→ TASK DETAILS: Scan the data below and pick out the lines containing the word "This".

→ EXTRACTED MATERIAL:
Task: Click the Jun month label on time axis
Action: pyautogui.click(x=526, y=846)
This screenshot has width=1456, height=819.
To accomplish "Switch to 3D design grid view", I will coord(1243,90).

--

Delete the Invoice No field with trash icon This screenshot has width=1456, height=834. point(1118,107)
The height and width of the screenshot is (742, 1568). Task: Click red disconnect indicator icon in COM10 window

→ EXPECTED ANSWER:
This screenshot has width=1456, height=819.
Delete the Invoice No field with trash icon This screenshot has width=1456, height=834. point(1118,107)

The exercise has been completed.